### Page
- - -
On June 29, 2000, at approximately 0800 central daylight time, a Beech B200 Super King Air, N780CA, piloted by an airline transport pilot, sustained substantial damage during an emergency landing and overrun on runway 12 (2,940 feet by 100 feet, asphalt), at the Joliet Regional Airport, Joliet, Illinois, following a total loss of engine power in cruise. The business flight was operating under the provisions of 14 CFR Part 91, and was operating on an Instrument Flight Rules flight plan. Visual meteorological conditions prevailed at the time of the accident. The pilot and two passengers reported no injuries; two passengers reported minor injuries. The flight departed the Lee C. Fine Memorial Airport, Kaiser Lake Ozark, Missouri at 0710, en route to the Lewis University Airport, Romeoville, Illinois.

According to a statement by the pilot, he requested Executive Beechcraft at the Kansas City Airport to fill the main fuel tanks on 780CA the night before the accident flight, but made no instructions for filling the auxiliary fuel tanks.

A statement by Executive Beechcraft states, "According to our records we did not fuel King Air 200 Registered N780CA on June 29, 2000."

The pilot reported, "I then checked the fuel quantity gauges for the main fuel tanks...the fuel quantity gauge indicated just about a needle width above 1100 pounds of fuel, and the fuel quantity gauge for the right main tank indicated almost 1150 pounds of fuel. I then checked the fuel quantity gauges for the auxiliary tanks by selecting the fuel quantity switch to 'auxiliary'...the fuel gauges indicated just above -0- on the left auxiliary fuel tank gauge and just below the -0- on the right auxiliary fuel tank gauge. (The fuel quantity gauge needles should have indicated between 1225 pounds of fuel and 1275 pounds of fuel in each main tank.)"
- - -
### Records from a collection
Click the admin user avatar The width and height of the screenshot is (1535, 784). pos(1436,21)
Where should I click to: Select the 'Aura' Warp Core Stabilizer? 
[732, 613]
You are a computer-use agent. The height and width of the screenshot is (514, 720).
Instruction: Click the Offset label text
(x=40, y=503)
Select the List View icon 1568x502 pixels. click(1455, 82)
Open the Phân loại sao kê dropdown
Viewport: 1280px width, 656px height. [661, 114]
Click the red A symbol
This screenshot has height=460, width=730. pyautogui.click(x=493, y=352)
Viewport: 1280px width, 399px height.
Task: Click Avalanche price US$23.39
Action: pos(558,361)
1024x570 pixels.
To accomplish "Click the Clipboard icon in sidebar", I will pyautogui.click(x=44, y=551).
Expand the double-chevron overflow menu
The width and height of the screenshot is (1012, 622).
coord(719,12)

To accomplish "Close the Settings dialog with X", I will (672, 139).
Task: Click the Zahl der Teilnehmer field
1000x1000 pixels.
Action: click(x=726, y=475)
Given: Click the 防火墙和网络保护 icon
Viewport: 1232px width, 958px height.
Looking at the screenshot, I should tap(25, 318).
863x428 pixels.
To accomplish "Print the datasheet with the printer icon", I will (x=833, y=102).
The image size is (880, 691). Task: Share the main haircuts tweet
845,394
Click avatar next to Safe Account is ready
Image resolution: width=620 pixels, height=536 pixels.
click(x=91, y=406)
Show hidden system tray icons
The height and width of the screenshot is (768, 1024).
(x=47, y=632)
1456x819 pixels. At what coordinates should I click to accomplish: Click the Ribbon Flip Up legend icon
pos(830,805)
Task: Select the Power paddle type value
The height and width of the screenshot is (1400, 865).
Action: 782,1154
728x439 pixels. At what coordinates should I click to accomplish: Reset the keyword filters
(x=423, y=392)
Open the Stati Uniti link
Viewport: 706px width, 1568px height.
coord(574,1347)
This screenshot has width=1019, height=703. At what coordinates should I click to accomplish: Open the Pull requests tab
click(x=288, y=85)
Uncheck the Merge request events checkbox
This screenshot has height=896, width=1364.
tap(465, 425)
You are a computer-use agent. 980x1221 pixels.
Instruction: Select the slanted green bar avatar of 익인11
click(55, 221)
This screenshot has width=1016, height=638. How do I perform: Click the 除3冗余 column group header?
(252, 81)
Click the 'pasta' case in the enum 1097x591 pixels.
- - -
### To be done
In the accident report, from which airport did the flight depart, and at what time?

### Final result
The flight departed the Lee C. Fine Memorial Airport, Kaiser Lake Ozark, Missouri, at 0710.